If you don’t know what I’m talking about, four Republican representatives – including a personal friend of mine, Jim Banks of Indiana – wrote a letter to Attorney General William Barr. In it, they requested that Barr begin enforcing obscenity laws as a way to reduce the dissemination of hard-core pornography, particularly the kind that involves children. The letter was applauded by social conservatives and people of conscience, but quickly became the scourge of others, including Petersen.

Bizarrely, libertarians joined hands with leftists to decry the government policing or banning of pornography. Though these same people seem to have adjusted nicely to the government banning various forms of speech like false advertising, slander, libel, fraud, and perjury, the thought of them doing the same to speech that shows despicable dehumanization of women and children in violent porn was just too much. Just so you know, it will require the use of star charts to even attempt following their logic on that one.

Though this debate has just recently resurfaced, I was writing about the need for a serious legal crackdown on porn two years ago. Nevertheless, porn defenders are adamant about keeping this libelous defamation of the integrity of our fellow human beings legal. And they’ll resort to the most absurd and foolish arguments in their efforts. If you think I’m kidding, check out this gem from Petersen:

I don’t pretend to know precisely what Austin was thinking when he wrote this, but here’s my best guess: Churches seek to evangelize the world, and then teach Biblical sexual morality –which pornography unquestionably violates – to all those they’ve evangelized.
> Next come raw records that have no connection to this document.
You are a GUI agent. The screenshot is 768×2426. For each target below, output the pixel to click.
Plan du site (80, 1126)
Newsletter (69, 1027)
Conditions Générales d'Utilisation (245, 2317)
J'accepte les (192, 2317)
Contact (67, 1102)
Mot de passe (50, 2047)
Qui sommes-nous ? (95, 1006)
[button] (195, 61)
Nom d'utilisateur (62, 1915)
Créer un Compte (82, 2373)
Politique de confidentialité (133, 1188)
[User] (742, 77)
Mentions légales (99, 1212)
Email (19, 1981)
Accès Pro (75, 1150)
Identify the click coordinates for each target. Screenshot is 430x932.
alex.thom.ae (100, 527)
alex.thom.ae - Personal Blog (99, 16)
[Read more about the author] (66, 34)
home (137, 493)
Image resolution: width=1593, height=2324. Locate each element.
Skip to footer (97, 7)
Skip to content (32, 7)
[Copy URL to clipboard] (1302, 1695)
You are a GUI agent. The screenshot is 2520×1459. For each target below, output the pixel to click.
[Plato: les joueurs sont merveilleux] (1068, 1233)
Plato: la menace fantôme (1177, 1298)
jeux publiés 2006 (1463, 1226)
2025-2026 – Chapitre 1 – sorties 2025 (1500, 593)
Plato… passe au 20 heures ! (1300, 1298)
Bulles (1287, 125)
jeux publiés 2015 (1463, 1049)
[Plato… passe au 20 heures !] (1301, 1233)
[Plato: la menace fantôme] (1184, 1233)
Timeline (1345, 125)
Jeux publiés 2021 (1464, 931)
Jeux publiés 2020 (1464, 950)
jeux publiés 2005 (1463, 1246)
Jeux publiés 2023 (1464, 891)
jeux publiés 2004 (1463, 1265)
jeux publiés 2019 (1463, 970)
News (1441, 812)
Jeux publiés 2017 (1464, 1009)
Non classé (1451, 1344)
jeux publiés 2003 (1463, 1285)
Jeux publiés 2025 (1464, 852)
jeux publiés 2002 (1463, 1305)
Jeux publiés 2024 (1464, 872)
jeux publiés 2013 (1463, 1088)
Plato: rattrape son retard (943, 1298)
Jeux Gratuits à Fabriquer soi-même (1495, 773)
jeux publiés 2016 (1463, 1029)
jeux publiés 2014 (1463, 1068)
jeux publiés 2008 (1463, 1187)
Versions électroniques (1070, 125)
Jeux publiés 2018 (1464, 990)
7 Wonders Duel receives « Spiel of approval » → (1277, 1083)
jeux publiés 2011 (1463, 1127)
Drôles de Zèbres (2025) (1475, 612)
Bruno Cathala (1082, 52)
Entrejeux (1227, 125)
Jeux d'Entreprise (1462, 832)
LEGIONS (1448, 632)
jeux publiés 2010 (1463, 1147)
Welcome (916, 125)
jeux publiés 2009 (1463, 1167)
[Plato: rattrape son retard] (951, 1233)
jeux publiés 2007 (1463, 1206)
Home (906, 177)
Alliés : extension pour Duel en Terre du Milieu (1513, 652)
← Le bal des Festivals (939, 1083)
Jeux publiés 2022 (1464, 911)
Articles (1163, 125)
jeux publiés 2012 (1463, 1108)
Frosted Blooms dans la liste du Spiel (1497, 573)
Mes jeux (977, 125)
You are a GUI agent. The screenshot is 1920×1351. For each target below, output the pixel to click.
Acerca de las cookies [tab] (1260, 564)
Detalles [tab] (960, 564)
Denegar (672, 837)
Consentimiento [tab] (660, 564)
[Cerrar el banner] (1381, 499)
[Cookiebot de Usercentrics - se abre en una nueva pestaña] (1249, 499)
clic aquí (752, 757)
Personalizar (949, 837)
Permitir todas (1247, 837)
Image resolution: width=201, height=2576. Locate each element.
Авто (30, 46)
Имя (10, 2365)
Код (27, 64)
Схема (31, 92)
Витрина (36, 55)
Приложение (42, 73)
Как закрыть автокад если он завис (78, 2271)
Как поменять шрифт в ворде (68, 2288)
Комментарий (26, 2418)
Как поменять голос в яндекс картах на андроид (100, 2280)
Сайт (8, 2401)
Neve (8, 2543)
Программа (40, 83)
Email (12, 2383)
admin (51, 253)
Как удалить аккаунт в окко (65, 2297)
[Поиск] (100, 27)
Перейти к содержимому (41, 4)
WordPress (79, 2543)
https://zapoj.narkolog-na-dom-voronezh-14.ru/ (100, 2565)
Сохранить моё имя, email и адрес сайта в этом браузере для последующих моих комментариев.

Since pornography still exists, churches have failed.

To expose the rather galling sophistry here, simply put any other moral issue in the place of pornography:

  • “Calls by conservatives to ban pedophilia is a tacit admission that their churches have failed.”
  • “Calls by conservatives to ban theft is a tacit admission that their churches have failed.”
  • “Calls by conservatives to ban abortion is a tacit admission that their churches have failed.”
  • “Calls by conservatives to ban rape is a tacit admission that their churches have failed.”
  • “Calls by conservatives to ban murder is a tacit admission that their churches have failed.”

For those unfamiliar with the church of Jesus, Christianity teaches against all of those immoral activities. So, would it be Petersen’s view that conservatives should not seek criminal laws protecting innocent people from those actions as well? Would doing so imply that churches have failed?

Or could it be that Christians properly recognize the following:

  1. The heart of all mankind’s problems is sinful rebellion to God’s moral order.
  2. The only cure for that rebellion is reconciliation to God in Christ.
  3. While Christ offers the eternal cure, conversion does not bring freedom from sin’s temporal consequences.
  4. God has ordained civil government for the protection of the innocent from those temporal consequences, and for the punishment of evil on earth.

Simply put, seeking to legislate against speech that falsely represents the human form, disparages the character of its victims, deforms the minds and attitudes of its viewers, exploits and enslaves its participants, and breeds pathological dehumanization of nearly half the population is not a tacit admission of the failure of the church.

In fact, it’s precisely what the righteous will do – point all men to the freedom from sinful bondage found in Jesus, and pursue an earthly justice that protects the innocent from exploitation. If you find that objectionable, it says far more about you than it does Christ’s church.